27 de dezembro de 2016 - 17h18

Índice de Confiança de Serviços fecha dezembro com terceira queda


O índice segue em tendência de queda e o fraco desempenho deve prosseguir no início do próximo ano.  O índice segue em tendência de queda e o fraco desempenho deve prosseguir no início do próximo ano. 
Segundo o economista da FGV, Silvio Sales, o índice segue em tendência de queda e o fraco desempenho deve prosseguir no início do próximo ano. “As empresas do setor de serviços seguem no movimento de revisão, para baixo, das expectativas sobre a evolução dos negócios no curto prazo”, disse.

A Sondagem do Setor de Serviços levanta de forma sistemática informações sobre este segmento, que responde por mais de 60% do Produto Interno Bruto (PIB) brasileiro (a soma de todas as riquezas produzidas no país) .

Negócios em queda

Os dados divulgados pela FGV indicam que das 13 atividades pesquisadas no setor de serviços, nove apresentaram queda da confiança em dezembro. O Índice de Situação Atual (ISA-S) caiu 0,7 ponto, chegando a 70,2 pontos, enquanto o Índice de Expectativas (IE-S) recuou 2,9 pontos, para 81,6 pontos.

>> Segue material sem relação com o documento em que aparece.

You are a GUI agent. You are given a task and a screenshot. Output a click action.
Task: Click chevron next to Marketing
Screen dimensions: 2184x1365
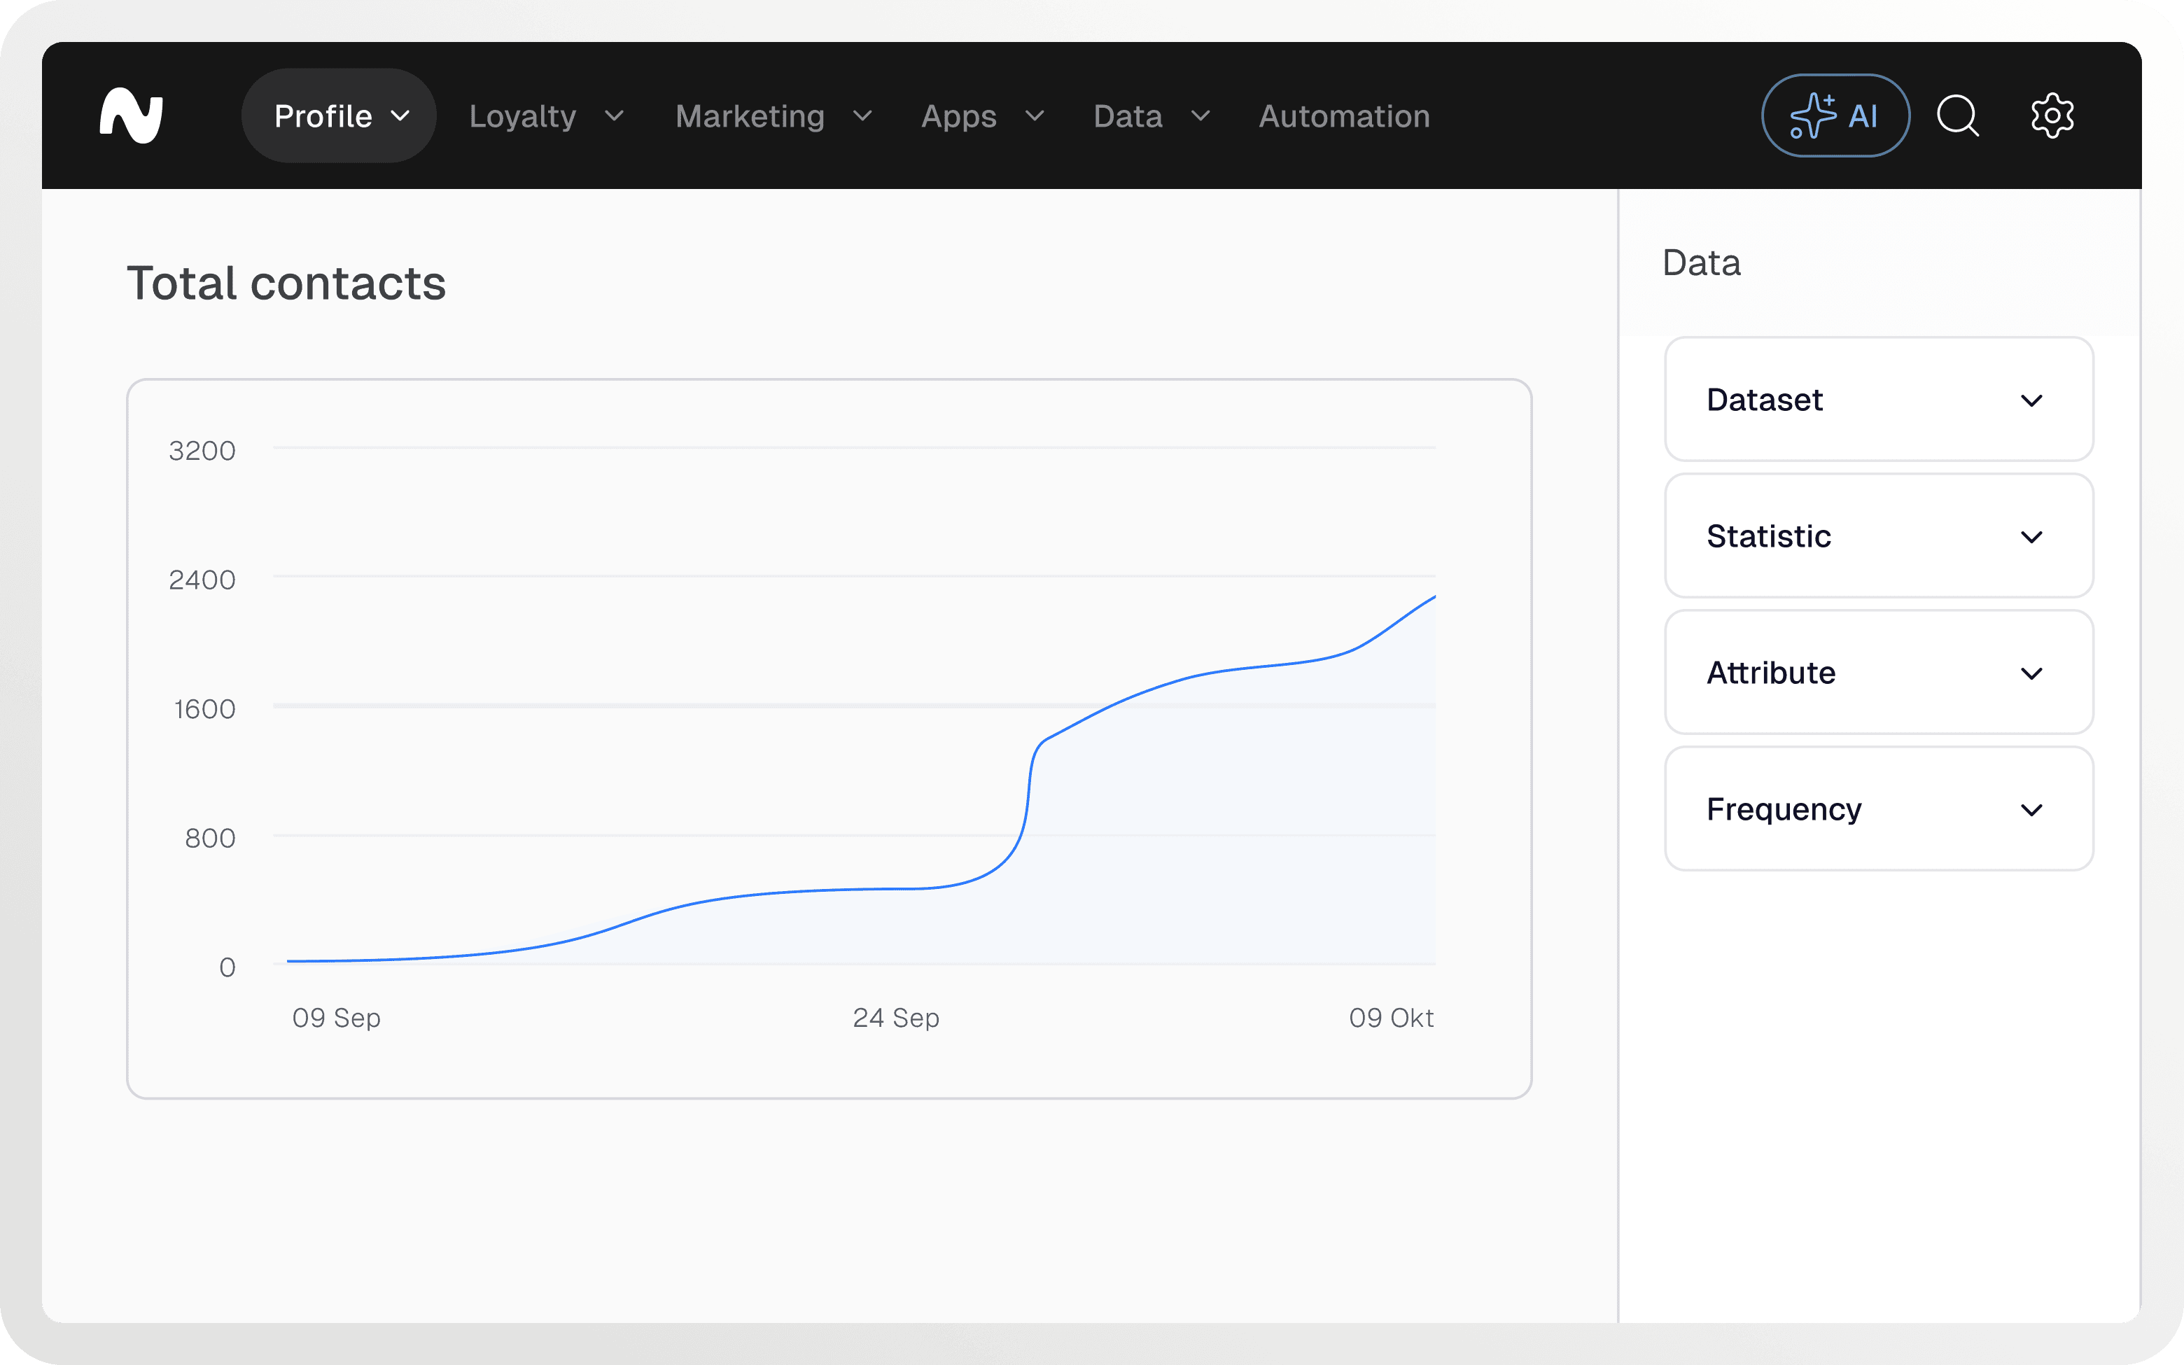[863, 116]
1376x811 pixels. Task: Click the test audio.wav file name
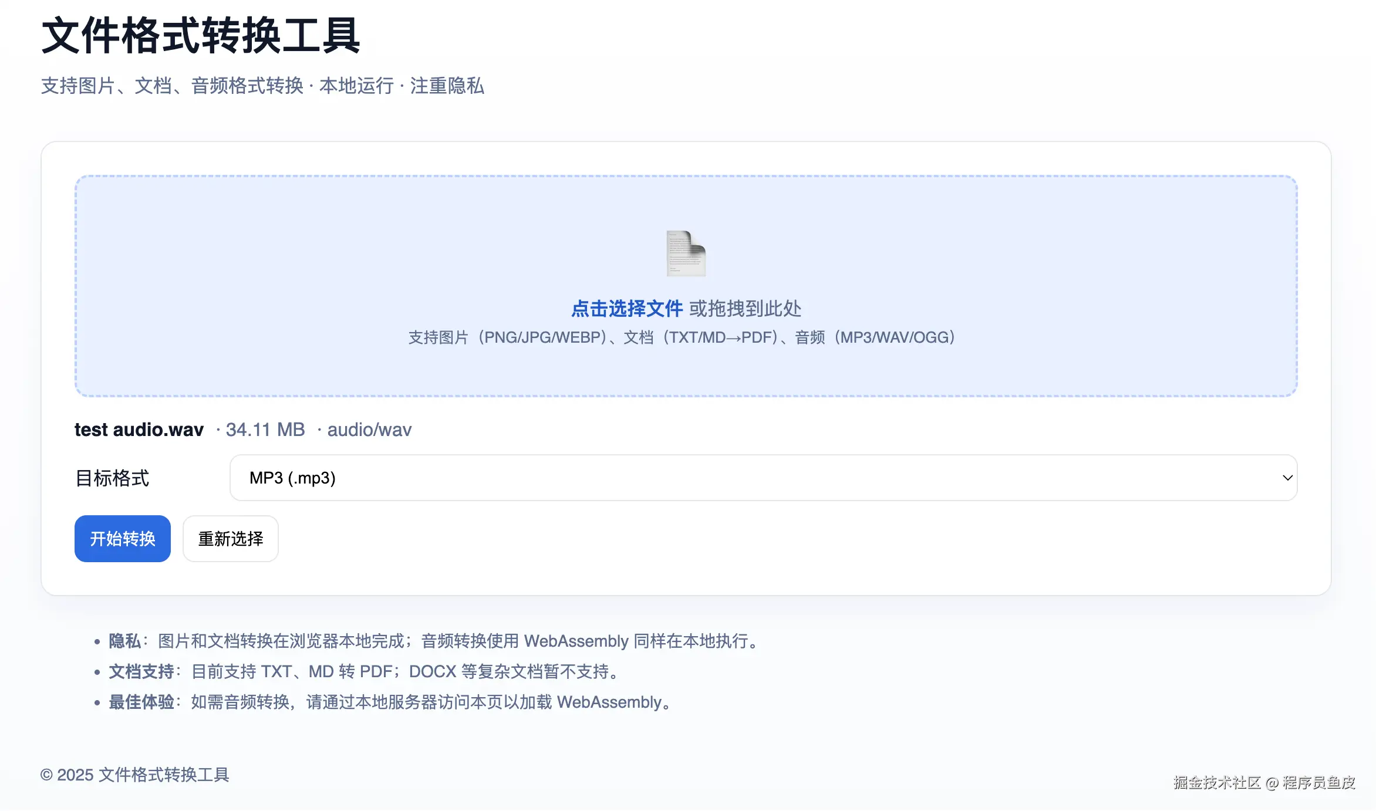139,430
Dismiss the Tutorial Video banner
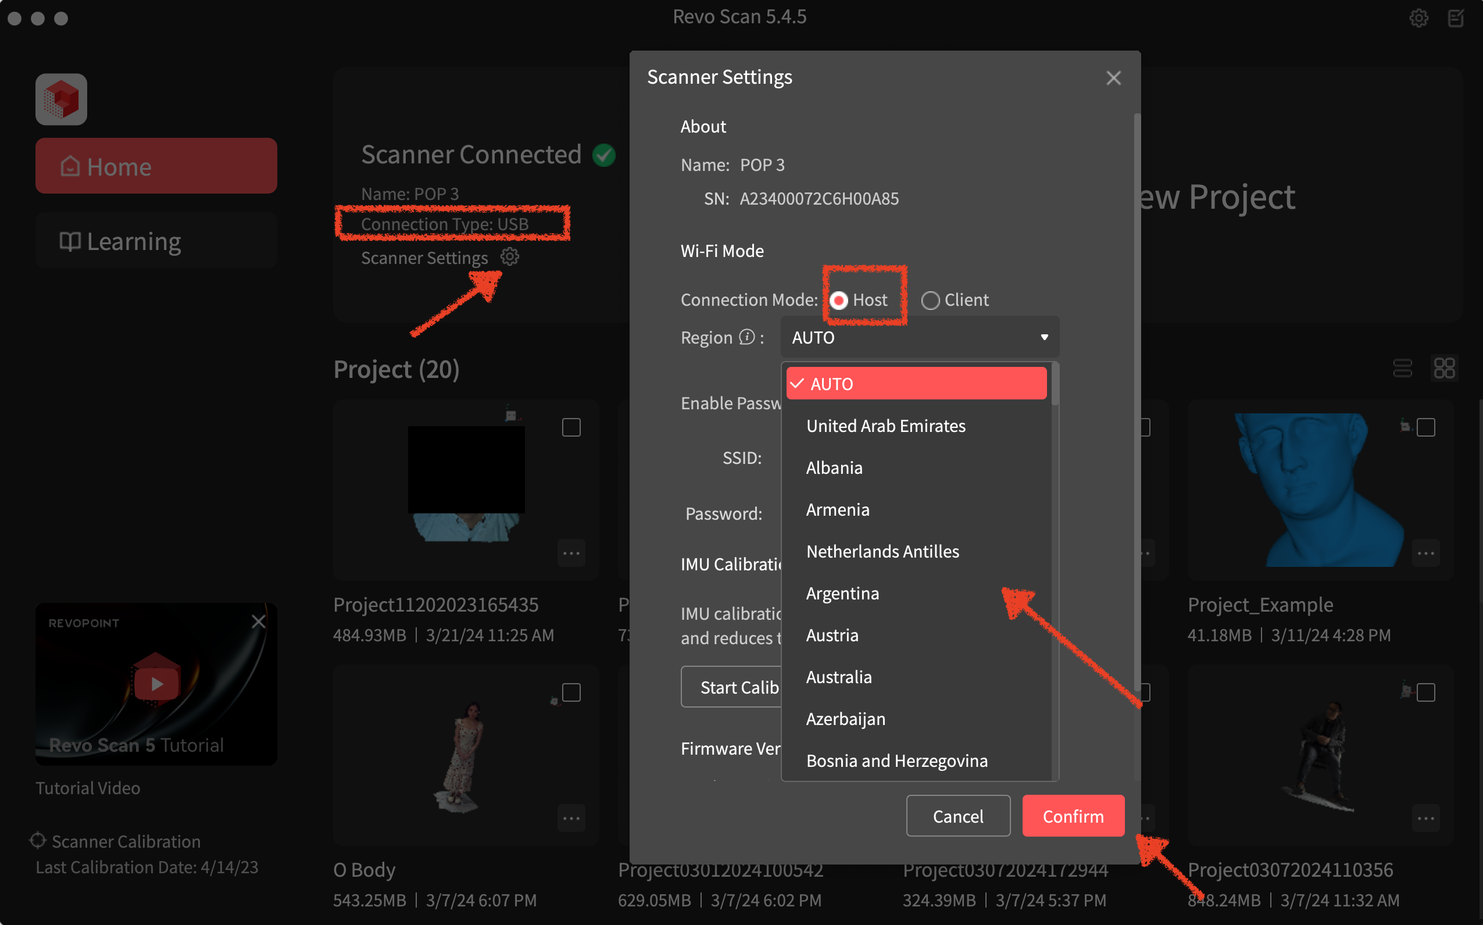 coord(258,621)
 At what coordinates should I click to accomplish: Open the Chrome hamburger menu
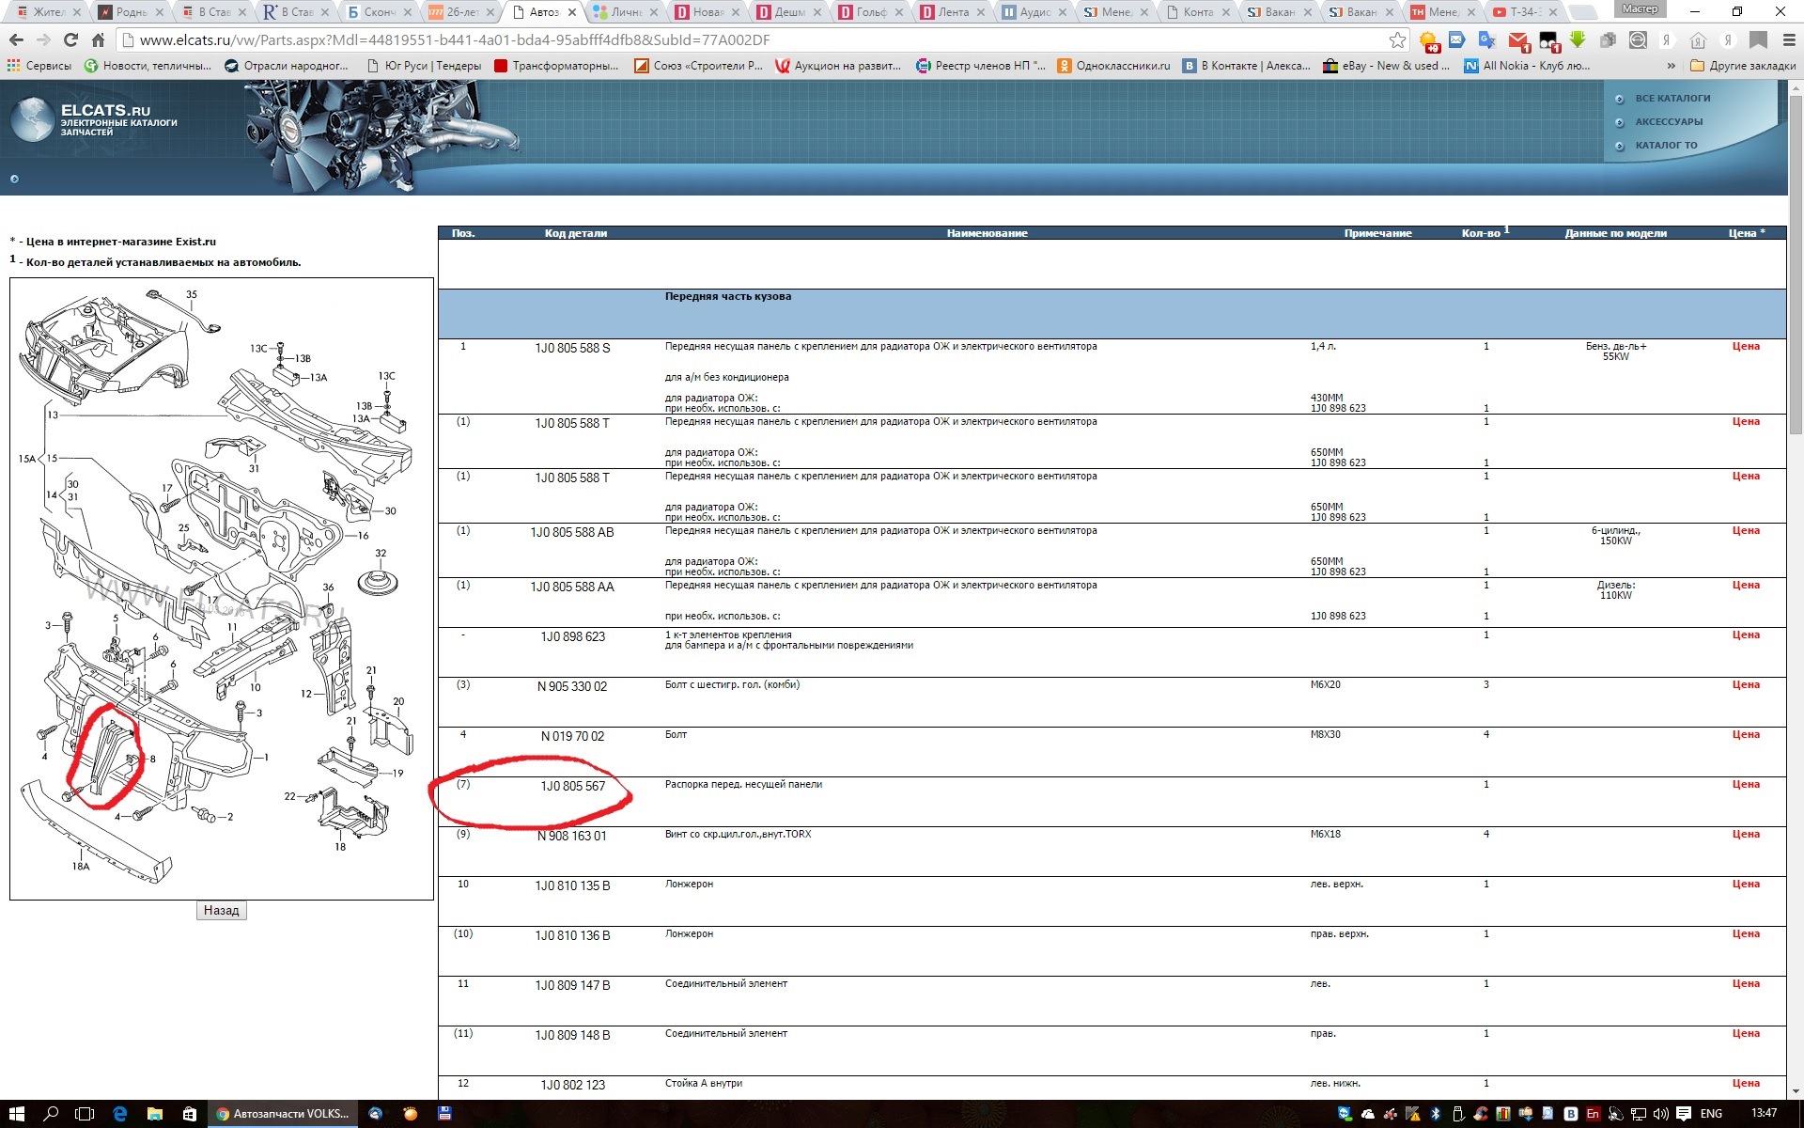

A maior contribuição para a variação do Índice da Situação Atual veio novamente da percepção da Situação Atual dos Negócios, que caiu 1,3 ponto, para 69,7 pontos. Já entre os indicadores integrantes do Índice de Expectativas, o destaque negativo foi o de Tendência dos Negócios para os seis meses seguintes, que recuou 3,8 pontos, para 83,1 pontos.

Quebra do otimismo

A queda de confiança no quarto trimestre interrompe o crescimento constante registrado no ICS no segundo e no terceiro trimestres. “Entre o primeiro e o terceiro trimestres, o ICS avançou 9,4 pontos, com as expectativas acumulando 16,8 pontos, contra apenas 1,9 ponto de aumento do ISA-S”, diz a publicação da FGV.

O estudo destaca, ainda, que ao longo do ano, as avaliações das empresas sobre a situação corrente permaneceram em patamares muito baixos, embasadas em uma percepção mais realista sobre a evolução dos negócios. “O ajuste para baixo das expectativas sugere que o setor demorará mais tempo que se previa anteriormente para retornar ao crescimento”, concluiu a publicação.